The inside of the restaurant smells like any old breakfast place, but the inside was pretty big, and the waiting area was neat and well-kept. While you wait for a table, you look at the menu.

"So you're telling me that that sell more than just Texas toast here?" You ask, scanning the menu, and Bro snorts.

He decides to share a menu with you, and you get really close to him so that your arms touch when you look at the choices. You feel like an anime schoolgirl. If your kokoro could doki doki any harder you're pretty sure it would tear a hole through your chest before dropping to the ground and exploding in its landing spot.

You are an idiot, John Egbert. You are an idiot for getting excited at the fact that Bro's arm sweat is smearing against yours. It's gross in a romantic way.
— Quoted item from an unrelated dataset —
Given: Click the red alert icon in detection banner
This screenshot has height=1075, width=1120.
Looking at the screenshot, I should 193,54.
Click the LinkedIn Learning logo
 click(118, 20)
It's actually not very romantic at all. Bro remembers that he came "all the way out to this shithole of a town" for French toast, and to avoid looking like an indecisive idiot, you go with waffles. Damn, do you love waffles.

A woman asks if there is anyone else in the party, and when you say no, she brings you to a table next to the window. It was like a romantic breakfast date, only the date is one sided as well as the romance part.
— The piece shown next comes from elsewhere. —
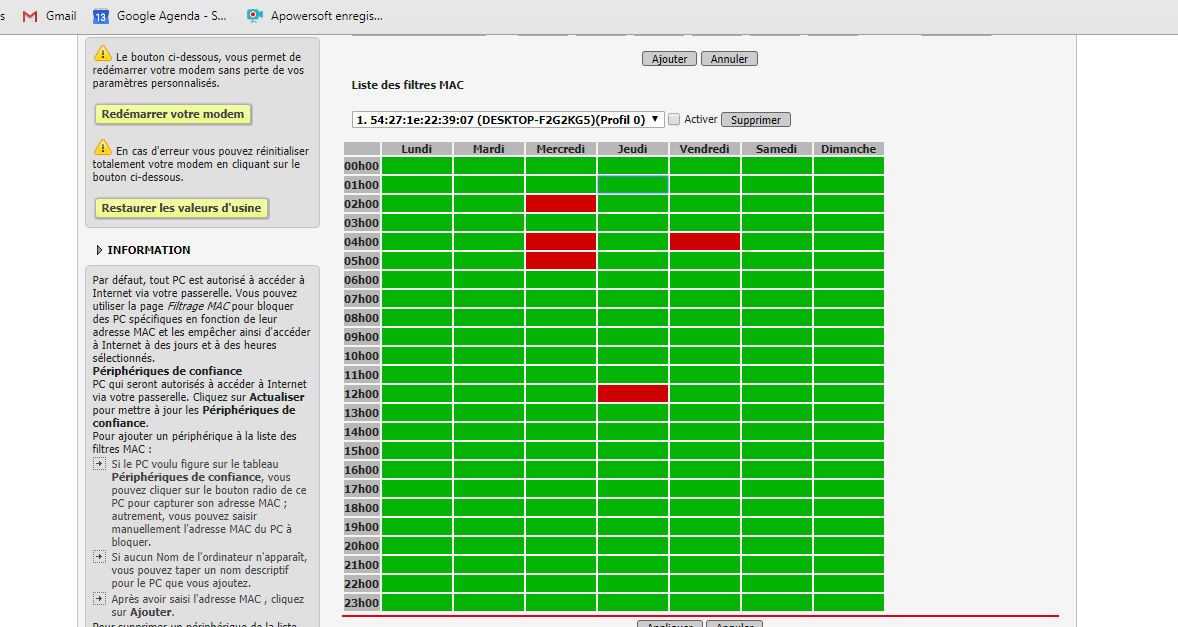
Task: Open the Apowersoft bookmark
Action: point(314,16)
The sexual frustration is kicking in. Bro is staring out the window like and anime protagonist and it's so friggin' cute you- notice he is looking at you from the side of his shades.

And you're staring. You flush. Oh crap. You've gone and done it. You have turned your life into a really bad television show and it keeps getting worse.

Now, if you don't say something stupid, maybe you can-

"Enjoying the views now, Johnathan?" You wince. You can't get anything to come out of your mouth. You...

"You hair is like a brilliant flame that dances upon your head. Only blond." You are so going to hurt yourself for this.

"Thanks for the lovely words, Mr. Smooth."

"Only the gayest of words for my dear Strider." Bro smirks at you while you bat your eyelashes. You wonder if he know that you're being 100% serious about this whole thing.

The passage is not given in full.